Search code examples
rplotggplot2data-visualizationhexagonal-tiles

Using hex binning for downsampling QQ plots


My datasets are pretty large and rendering generated QQ plots is slow and sometimes even freezes my browser. I know that one option that I have is simply to downsample the data vector. However, I wanted to try hex binning technique instead of downsampling. Unfortunately, I couldn't make it work (two of my several attempts are shown below). If downsampling is possible to achieve using hex binning (which I suspect is, as it's similar to histograms), I'd appreciate, if someone could show me how to do it. I use ggplot2. Thanks!

g <- ggplot(df, aes(x=var)) + stat_qq(aes(x = var), geom = "hex")

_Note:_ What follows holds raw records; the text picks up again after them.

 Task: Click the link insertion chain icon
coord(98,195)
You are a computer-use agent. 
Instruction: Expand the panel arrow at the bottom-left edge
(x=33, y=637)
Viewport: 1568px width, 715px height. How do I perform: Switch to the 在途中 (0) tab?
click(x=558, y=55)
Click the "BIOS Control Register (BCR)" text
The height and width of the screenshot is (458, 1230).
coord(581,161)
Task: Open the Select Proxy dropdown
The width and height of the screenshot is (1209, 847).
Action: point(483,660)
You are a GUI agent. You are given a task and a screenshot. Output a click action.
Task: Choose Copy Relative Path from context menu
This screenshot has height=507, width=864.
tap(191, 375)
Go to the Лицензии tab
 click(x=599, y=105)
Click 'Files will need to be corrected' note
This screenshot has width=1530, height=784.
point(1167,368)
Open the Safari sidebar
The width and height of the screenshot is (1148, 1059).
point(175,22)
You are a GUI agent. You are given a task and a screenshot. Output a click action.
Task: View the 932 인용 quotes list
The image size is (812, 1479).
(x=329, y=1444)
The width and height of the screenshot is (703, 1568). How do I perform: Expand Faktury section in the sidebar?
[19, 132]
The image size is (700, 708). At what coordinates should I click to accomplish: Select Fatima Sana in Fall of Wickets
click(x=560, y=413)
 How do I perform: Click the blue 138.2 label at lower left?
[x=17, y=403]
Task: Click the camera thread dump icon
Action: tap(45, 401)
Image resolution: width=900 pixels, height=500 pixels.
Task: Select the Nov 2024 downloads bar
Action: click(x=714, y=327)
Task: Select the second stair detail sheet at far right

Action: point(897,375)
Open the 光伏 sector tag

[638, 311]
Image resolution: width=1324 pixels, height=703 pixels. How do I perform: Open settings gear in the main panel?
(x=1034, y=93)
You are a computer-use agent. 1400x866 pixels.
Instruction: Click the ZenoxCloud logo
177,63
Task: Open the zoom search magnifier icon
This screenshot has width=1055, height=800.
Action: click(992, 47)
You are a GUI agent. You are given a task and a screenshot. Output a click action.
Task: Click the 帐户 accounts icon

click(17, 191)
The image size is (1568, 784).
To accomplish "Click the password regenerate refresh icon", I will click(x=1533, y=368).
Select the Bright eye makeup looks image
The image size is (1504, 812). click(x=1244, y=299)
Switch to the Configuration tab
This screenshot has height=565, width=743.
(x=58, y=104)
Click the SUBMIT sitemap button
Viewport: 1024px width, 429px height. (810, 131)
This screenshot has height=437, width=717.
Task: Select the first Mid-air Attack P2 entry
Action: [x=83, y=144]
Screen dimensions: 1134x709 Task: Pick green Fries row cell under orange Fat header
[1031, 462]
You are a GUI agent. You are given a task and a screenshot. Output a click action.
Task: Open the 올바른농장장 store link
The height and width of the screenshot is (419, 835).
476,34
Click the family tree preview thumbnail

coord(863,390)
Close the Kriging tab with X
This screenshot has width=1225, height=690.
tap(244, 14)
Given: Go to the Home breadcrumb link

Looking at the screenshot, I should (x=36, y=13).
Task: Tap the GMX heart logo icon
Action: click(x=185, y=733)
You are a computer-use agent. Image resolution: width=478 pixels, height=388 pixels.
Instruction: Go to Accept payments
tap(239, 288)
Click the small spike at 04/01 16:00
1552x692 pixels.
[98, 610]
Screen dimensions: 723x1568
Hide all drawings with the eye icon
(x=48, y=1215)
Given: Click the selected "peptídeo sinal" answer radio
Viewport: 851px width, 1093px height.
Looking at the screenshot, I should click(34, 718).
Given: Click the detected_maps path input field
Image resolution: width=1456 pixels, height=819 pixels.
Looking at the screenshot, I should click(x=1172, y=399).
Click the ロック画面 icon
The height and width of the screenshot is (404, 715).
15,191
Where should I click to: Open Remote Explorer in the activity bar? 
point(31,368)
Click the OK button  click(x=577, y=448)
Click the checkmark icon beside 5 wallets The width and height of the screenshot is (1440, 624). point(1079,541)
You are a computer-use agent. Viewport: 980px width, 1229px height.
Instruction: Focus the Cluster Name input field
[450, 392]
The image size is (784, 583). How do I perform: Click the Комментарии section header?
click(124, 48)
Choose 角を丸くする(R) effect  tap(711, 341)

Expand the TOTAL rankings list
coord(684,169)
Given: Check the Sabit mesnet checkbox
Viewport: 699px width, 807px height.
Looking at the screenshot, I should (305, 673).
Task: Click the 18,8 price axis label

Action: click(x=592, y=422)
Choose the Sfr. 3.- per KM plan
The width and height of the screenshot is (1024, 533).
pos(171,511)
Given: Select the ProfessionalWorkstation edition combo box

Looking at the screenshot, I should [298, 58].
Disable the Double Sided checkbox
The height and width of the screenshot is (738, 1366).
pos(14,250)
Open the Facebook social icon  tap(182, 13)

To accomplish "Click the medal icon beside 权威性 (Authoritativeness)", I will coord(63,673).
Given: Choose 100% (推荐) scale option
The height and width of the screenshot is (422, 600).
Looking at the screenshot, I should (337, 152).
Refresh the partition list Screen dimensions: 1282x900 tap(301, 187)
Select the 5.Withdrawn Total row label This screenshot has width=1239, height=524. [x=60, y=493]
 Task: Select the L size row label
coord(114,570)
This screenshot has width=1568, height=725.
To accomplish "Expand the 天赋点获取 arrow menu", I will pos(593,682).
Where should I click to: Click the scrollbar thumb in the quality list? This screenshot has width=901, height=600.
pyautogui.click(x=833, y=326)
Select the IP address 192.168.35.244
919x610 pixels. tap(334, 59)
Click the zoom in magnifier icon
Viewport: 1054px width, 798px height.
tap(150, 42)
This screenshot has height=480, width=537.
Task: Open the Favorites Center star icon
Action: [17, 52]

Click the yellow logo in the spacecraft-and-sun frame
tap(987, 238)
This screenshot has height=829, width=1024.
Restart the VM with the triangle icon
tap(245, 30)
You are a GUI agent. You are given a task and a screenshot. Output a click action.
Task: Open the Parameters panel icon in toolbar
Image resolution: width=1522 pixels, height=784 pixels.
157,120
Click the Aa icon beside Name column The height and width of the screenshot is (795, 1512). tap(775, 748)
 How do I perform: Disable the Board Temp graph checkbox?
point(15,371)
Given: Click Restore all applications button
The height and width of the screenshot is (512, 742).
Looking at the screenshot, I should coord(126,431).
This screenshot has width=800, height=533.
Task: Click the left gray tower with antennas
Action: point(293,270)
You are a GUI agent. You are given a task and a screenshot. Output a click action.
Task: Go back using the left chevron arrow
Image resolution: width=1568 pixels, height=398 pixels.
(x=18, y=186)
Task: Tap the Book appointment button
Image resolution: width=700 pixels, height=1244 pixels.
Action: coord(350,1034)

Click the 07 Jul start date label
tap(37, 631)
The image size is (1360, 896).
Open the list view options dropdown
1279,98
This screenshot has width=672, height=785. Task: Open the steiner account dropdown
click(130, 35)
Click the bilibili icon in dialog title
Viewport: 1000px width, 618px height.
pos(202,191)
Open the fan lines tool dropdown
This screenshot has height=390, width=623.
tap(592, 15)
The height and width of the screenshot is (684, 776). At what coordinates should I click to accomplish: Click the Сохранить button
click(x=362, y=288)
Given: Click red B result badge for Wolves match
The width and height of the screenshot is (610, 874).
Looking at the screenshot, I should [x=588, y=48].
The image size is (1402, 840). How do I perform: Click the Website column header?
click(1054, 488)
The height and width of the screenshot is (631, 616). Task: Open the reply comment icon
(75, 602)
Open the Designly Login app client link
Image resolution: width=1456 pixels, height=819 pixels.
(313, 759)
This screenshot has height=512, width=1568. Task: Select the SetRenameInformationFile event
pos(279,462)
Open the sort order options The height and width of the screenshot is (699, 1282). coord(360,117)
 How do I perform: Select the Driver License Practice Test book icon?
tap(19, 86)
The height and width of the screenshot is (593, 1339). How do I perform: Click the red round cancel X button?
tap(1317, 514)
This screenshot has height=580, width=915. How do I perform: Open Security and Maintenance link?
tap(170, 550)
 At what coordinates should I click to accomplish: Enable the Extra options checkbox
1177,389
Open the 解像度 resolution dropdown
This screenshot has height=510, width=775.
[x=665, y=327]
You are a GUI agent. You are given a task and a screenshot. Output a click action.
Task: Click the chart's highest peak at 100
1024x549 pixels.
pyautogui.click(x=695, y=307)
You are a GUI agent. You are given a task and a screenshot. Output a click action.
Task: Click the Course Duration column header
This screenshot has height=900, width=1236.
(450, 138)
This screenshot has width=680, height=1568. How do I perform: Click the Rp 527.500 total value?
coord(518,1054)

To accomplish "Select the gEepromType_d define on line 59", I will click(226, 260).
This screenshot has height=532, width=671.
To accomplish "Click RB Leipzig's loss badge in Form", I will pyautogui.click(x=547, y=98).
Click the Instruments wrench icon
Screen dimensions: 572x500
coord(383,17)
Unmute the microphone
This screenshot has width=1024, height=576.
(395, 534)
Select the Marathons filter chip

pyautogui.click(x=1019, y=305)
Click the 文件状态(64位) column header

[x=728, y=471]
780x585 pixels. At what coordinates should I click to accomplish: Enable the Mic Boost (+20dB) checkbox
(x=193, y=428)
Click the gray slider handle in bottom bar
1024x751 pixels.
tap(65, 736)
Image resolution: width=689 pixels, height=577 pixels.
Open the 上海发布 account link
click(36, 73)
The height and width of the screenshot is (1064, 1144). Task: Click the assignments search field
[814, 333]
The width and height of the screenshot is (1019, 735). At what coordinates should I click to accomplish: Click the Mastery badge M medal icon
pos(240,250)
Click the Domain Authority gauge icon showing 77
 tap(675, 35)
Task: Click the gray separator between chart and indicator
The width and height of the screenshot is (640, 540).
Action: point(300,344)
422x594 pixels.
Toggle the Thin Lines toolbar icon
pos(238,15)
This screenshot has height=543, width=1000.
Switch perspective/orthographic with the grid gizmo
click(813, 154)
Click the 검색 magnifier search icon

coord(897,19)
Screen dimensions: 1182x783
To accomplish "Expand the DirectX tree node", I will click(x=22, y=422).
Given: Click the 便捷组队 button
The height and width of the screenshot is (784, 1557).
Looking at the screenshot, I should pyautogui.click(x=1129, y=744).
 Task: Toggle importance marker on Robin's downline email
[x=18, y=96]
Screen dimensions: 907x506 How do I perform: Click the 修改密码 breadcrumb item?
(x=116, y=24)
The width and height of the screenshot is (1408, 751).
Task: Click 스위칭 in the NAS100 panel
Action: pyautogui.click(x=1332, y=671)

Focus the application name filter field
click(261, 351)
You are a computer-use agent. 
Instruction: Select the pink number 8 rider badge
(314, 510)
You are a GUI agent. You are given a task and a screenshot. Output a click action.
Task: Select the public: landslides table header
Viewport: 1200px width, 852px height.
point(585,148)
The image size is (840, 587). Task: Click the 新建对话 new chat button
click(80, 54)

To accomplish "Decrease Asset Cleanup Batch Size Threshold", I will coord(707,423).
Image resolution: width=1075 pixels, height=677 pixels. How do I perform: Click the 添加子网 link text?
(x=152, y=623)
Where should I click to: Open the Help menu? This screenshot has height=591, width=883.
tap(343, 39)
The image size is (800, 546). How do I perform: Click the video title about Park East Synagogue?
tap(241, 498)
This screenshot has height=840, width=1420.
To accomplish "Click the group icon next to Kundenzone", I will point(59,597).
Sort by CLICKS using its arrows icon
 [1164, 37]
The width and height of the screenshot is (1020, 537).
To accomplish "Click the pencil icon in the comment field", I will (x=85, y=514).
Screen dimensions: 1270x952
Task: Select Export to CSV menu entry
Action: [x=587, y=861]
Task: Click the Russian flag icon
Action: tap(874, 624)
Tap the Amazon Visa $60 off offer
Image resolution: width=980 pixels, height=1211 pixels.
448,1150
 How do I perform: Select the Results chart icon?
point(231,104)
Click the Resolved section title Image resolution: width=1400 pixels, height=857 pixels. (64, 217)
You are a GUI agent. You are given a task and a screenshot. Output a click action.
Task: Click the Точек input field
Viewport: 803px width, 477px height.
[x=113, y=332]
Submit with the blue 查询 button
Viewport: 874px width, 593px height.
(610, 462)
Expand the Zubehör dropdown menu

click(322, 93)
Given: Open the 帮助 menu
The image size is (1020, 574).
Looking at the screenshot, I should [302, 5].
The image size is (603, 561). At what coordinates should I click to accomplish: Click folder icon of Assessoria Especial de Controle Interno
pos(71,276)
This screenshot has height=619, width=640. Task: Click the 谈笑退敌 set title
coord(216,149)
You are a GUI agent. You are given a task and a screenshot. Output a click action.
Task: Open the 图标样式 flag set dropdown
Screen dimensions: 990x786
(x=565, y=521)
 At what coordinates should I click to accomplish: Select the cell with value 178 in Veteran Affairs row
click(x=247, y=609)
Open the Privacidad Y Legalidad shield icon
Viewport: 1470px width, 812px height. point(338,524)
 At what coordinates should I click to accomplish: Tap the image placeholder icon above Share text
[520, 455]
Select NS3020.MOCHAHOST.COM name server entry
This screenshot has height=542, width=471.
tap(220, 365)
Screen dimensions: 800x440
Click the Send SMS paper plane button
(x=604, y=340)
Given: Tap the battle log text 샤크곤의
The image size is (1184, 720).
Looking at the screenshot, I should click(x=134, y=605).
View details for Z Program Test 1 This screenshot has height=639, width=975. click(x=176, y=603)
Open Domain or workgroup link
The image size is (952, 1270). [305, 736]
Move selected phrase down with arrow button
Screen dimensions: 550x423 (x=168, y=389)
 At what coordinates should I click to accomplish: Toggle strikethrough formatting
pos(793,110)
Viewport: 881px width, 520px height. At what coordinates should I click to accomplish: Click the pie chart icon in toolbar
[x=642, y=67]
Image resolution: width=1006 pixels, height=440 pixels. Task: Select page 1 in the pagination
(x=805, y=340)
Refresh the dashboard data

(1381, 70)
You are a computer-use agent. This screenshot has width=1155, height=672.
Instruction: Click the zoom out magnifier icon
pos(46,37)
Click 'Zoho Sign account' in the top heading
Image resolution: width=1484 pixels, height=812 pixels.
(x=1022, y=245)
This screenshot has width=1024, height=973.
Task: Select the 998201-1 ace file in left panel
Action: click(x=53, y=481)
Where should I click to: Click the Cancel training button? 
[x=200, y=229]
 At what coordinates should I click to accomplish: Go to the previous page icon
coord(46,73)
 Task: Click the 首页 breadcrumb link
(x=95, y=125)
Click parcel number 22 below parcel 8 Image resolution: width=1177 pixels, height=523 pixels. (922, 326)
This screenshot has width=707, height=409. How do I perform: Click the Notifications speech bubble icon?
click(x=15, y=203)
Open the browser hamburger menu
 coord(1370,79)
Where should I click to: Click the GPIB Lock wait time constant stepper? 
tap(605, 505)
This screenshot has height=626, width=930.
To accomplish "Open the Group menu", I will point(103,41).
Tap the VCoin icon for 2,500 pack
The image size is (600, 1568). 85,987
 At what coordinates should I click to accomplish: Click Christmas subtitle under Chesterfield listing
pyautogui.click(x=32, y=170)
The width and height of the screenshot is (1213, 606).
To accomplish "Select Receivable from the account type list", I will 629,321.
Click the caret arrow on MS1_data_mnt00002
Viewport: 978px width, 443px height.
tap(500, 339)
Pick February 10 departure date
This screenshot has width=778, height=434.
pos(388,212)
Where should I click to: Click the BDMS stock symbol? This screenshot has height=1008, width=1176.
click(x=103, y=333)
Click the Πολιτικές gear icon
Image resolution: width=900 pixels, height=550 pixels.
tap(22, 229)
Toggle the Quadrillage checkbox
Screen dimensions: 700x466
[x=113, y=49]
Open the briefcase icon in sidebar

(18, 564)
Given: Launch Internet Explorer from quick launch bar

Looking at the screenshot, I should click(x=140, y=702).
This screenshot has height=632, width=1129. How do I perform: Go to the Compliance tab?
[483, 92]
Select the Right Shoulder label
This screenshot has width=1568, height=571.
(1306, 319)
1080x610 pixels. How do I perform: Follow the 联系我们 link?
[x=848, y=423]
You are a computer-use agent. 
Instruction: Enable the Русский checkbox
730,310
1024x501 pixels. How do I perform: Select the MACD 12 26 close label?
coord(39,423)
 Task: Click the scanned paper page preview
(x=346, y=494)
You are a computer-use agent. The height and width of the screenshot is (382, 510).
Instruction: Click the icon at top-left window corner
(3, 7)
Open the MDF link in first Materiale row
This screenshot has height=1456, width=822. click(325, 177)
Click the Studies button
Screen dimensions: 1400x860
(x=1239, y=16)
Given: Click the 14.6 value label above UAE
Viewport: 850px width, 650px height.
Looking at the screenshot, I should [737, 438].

g <- ggplot(df, aes(x = var, y = ..density..)) + 
    geom_hex(aes(sample = var), stat = "qq")

print (g)

The first call results in the following error message:

Error: stat_qq requires the following missing aesthetics: sample

The second call results in this message:

Error in eval(expr, envir, enclos) : object 'density' not found

UPDATE: I think that more correct variant is this, but I'm not sure what should be the arguments:

g <- ggplot(df, aes(??, ??)) +  stat_binhex()

Solution

  • Not sure if this is what you are looking for exactly, but I offer a couple ways to do hexagonal binning. First with ggplot as you are trying to work with and the second with the package hexbin which seems to look better to me, but just my preference.

        library(ggplot2)
    
        x <- rgamma(1000,8,2)
        y <- rnorm(1000,4,1.5)
        binFrame <- data.frame(x,y)
    
        qplot(x,y,data=binFrame, geom='bin2d') # with ggplot...rectangular binning actually
    
        library(hexbin)
        hexbinplot(y~x, data=binFrame) # with hexbin...actually hexagonal binning
    

    Edit:

    So I was thinking a bit about this at lunch and I think the fundamental issues is that hexbining is a multidimensional data reduction technique and it seems like you are trying to do uni-variate QQ plots on really large sample, but with hexbin in ggplot. At any-rate I can think of a way to do hex bin plots with ggplot, but the best I came up with is to start from scratch and manually construct both the theoretical quantiles (x) and sample quantiles (y). So here is what I came up with.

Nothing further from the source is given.